Citation864 F.2d 528
Decision Date28 December 1988
Docket NumberNo. 88-1140,88-1140
Parties27 Fed. R. Evid. Serv. 1063 UNITED STATES of America, Plaintiff-Appellee, v. Cesar L. MANGANELLIS, Defendant-Appellant.
CourtU.S. Court of Appeals — Seventh Circuit

Mark A. Eisenberg, Madison, Wis., for defendant-appellant.

Grant C. Johnson, Asst. U.S. Atty., Madison, Wis., for plaintiff-appellee.

Before WOOD, Jr., FLAUM, Circuit Judges, and WILL, Senior District Judge. *

WILL, Senior District Judge.

Cesar L. Manganellis, defendant-appellant ("Manganellis"), was indicted on six counts of "knowingly and unlawfully distribut[ing]" cocaine (between seven grams and one ounce for each count), in violation of 21 U.S.C. Sec. 841(a)(1) (1982) ("section 841(a)(1)"). 1 Manganellis filed several pre-trial motions, among them requesting the following: (1) severance of Counts II-VI from Count I, (2) a jury instruction regarding the credibility of a witness who is a cocaine addict, and (3) precluding the admission of extrinsic evidence concerning his alleged prior bad acts. 2 The district court adopted the magistrate's recommendations and denied Manganellis' motions. 3

The jury convicted Manganellis on all six counts. He was sentenced to six years incarceration on each count to be served

concurrently followed by three years of special parole. Manganellis appeals his conviction, arguing that: (1) evidence of alleged prior bad acts was improperly admitted, (2) there was insufficient evidence to support the jury's verdict with respect to Counts II-VI, (3) the district court improperly denied his motion for severance of counts, causing undue prejudice, and (4) the district court improperly denied his request for a jury instruction about witnesses who are addicts. For the reasons stated below, we affirm Manganellis' conviction on all counts.

BACKGROUND

The government's case-in-chief included the following evidence. Special Agent Timothy Schultz, an employee of the Wisconsin Department of Justice, Division of Criminal Investigation, testified that operating in an undercover capacity he met Manganellis on May 1, 1987 at the home of Leylon Hale in Eau Claire, Wisconsin. During this meeting, a transaction allegedly occurred between Schultz and Manganellis. John Nied, a Wisconsin State Crime Laboratory drug expert, identified the substance allegedly exchanged on May 1, 1987 as cocaine. This transaction is the basis for Count I.

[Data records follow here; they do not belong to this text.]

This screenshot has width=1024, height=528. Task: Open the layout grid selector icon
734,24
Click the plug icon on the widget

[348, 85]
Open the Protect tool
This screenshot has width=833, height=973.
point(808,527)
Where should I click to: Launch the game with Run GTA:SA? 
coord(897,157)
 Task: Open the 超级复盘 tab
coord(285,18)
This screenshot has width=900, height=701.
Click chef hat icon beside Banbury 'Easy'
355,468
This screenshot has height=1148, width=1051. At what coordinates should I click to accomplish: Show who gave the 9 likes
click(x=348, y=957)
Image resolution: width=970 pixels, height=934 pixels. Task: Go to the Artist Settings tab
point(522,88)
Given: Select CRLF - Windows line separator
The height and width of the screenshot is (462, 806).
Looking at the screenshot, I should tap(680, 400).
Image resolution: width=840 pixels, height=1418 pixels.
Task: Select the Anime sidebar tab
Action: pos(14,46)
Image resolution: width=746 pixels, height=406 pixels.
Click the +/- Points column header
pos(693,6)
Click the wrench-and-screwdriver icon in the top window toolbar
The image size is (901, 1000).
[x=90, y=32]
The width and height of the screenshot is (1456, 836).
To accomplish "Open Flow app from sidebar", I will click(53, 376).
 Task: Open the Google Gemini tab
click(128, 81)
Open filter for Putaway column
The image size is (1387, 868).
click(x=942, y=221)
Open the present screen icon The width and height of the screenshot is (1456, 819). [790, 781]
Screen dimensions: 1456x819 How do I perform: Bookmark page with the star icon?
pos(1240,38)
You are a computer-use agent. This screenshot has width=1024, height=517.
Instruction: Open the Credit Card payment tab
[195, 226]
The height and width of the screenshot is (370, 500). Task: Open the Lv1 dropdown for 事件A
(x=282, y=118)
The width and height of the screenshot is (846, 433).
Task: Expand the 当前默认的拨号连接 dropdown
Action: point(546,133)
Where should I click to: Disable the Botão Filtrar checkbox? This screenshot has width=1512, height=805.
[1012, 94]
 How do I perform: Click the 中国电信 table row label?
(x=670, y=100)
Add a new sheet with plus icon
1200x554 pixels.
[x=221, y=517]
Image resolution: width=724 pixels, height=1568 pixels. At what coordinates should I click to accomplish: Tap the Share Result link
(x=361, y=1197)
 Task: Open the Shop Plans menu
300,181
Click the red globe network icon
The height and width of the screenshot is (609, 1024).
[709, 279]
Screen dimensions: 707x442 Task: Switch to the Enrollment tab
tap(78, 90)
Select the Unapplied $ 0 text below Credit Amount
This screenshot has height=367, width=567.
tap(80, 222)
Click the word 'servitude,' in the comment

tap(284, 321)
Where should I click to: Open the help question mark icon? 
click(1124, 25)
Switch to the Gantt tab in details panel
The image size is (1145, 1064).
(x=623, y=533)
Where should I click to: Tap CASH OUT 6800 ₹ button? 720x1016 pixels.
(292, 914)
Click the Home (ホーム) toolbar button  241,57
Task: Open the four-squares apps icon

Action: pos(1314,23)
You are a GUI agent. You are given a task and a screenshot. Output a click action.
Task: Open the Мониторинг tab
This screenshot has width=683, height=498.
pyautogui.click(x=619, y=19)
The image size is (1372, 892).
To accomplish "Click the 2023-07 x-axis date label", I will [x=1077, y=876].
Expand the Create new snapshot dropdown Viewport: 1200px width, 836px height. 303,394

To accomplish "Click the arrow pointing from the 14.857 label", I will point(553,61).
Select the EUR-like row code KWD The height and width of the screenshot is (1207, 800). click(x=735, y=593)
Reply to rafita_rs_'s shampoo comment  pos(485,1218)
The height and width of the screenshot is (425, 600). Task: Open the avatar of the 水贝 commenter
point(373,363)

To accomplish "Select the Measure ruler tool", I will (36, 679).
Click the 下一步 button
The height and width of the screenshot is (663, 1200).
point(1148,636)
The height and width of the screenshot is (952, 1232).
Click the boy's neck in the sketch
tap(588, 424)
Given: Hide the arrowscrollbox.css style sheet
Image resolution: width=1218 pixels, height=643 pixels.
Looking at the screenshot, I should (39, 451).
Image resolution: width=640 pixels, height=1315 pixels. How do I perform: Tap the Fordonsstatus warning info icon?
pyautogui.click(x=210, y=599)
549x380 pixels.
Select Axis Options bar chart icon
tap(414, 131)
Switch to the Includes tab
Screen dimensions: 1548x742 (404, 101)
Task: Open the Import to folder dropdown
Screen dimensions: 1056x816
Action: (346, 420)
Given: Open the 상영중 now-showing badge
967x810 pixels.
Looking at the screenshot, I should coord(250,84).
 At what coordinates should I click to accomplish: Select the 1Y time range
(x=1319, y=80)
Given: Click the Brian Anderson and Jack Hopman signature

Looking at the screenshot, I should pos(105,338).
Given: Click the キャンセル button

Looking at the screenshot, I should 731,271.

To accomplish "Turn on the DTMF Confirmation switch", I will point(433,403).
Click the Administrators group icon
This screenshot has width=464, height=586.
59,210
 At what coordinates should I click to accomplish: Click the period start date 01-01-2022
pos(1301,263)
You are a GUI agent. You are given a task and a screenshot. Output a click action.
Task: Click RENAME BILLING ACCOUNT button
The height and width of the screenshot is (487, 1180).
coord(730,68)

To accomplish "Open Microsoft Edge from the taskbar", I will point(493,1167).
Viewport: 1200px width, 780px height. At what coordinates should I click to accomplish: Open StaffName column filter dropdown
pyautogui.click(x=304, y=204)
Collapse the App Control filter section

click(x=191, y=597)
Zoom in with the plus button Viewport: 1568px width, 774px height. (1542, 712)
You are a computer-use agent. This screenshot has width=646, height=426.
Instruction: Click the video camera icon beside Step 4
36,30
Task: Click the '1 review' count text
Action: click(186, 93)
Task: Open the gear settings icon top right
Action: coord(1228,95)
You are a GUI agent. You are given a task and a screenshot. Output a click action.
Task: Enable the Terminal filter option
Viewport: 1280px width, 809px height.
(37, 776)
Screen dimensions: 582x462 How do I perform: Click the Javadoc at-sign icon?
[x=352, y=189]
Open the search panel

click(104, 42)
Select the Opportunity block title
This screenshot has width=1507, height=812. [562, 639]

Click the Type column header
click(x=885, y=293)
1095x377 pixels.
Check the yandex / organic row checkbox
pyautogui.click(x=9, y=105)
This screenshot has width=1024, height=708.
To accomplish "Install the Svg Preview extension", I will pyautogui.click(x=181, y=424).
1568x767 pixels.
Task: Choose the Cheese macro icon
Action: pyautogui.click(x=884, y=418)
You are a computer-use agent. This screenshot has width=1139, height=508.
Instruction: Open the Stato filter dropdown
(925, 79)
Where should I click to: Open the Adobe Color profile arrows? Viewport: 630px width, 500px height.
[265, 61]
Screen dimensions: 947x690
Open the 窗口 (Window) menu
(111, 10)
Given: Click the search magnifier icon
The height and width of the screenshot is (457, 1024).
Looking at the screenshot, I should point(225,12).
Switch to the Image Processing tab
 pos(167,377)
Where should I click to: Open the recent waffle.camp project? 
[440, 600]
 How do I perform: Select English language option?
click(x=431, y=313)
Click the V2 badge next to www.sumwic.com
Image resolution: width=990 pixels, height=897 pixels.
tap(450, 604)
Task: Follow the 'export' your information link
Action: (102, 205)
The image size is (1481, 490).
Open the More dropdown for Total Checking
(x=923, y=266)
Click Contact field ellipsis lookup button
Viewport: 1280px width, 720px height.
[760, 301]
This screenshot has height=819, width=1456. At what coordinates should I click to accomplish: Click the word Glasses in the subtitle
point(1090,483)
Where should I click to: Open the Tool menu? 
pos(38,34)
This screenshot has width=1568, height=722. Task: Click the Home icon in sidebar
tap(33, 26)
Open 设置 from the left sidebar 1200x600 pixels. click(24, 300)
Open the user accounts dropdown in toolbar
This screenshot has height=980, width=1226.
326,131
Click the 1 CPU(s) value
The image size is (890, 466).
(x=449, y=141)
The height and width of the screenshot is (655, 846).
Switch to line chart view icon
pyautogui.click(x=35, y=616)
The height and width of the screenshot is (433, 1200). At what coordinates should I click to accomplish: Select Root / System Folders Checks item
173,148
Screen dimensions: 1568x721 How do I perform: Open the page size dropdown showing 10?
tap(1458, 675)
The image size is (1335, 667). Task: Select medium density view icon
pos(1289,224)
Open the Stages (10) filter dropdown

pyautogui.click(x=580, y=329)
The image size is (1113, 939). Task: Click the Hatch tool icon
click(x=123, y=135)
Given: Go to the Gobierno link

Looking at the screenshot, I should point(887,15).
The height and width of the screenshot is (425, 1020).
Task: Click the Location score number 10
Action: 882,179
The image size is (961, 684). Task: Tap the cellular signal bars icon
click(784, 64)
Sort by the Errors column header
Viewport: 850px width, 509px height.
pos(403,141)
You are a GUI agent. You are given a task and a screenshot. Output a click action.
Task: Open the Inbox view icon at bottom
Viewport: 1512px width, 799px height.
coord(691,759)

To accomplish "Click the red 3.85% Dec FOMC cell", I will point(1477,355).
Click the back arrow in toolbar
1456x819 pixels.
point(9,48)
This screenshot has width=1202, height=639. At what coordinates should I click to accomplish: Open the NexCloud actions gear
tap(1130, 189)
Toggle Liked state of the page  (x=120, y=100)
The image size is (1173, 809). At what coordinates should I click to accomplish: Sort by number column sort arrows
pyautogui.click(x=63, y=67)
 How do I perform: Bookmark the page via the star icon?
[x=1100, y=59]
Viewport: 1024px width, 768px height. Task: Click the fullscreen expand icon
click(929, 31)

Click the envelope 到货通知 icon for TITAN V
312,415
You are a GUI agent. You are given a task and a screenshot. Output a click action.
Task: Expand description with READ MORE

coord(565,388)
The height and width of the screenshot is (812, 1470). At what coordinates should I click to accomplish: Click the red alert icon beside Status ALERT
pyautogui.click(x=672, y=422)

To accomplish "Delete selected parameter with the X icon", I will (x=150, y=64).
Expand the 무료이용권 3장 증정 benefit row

At trial, Schultz identified records (notations on a pocket calendar) maintained by Hale, which were also later identified by Hale, of various cocaine deals she had allegedly made with Manganellis from April 1, 1987 through April 18, 1987 (the calendar is for 1986 but dates are changed apparently to conform to 1987). Hale was paid $2,400 by Schultz for arranging the subsequent May 1, 1987 deal with Manganellis and agreeing to testify against him.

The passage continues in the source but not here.